Provided records:
....................
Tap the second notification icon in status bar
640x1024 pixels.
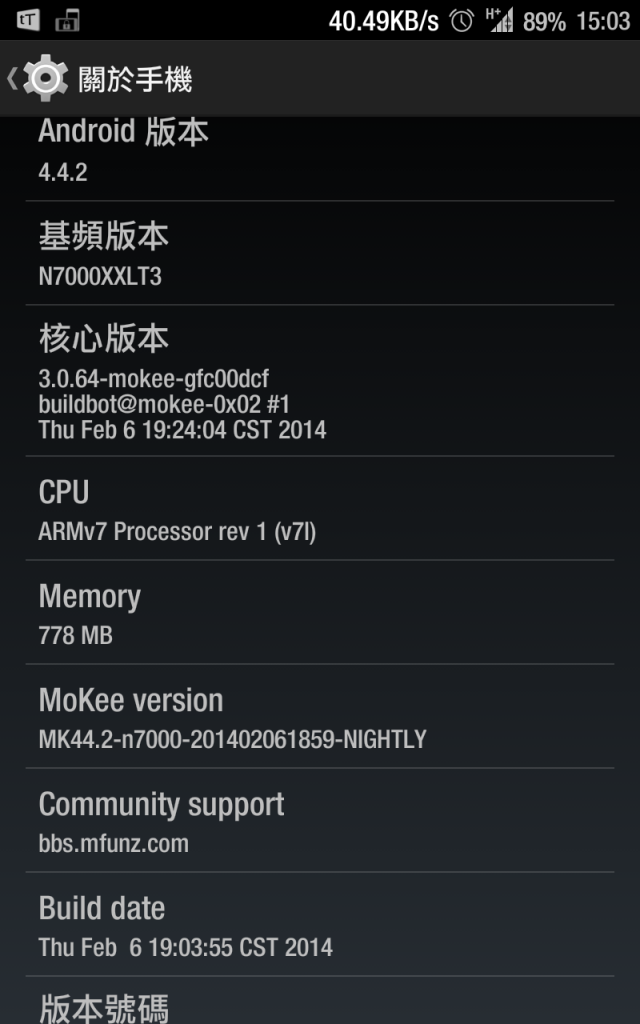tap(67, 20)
....................
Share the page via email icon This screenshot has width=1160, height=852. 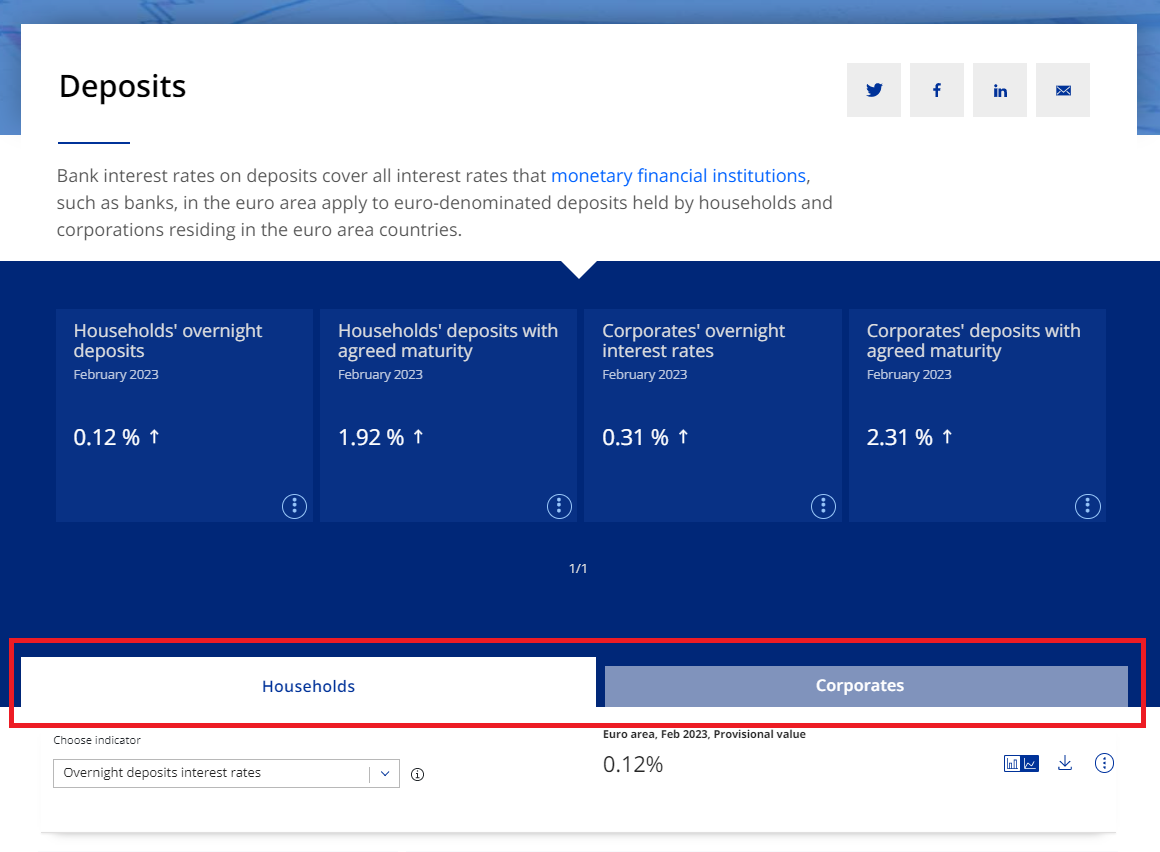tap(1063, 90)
....................
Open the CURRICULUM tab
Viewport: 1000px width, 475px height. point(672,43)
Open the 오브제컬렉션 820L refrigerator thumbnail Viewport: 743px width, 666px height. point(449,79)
....................
Exercise goal:
Going back over the entries above, copy word for word every line from the one that has "Open the CURRICULUM tab" on through the one that has "Open the 오브제컬렉션".

Answer for the task:
Open the CURRICULUM tab
Viewport: 1000px width, 475px height. point(672,43)
Open the 오브제컬렉션 820L refrigerator thumbnail Viewport: 743px width, 666px height. point(449,79)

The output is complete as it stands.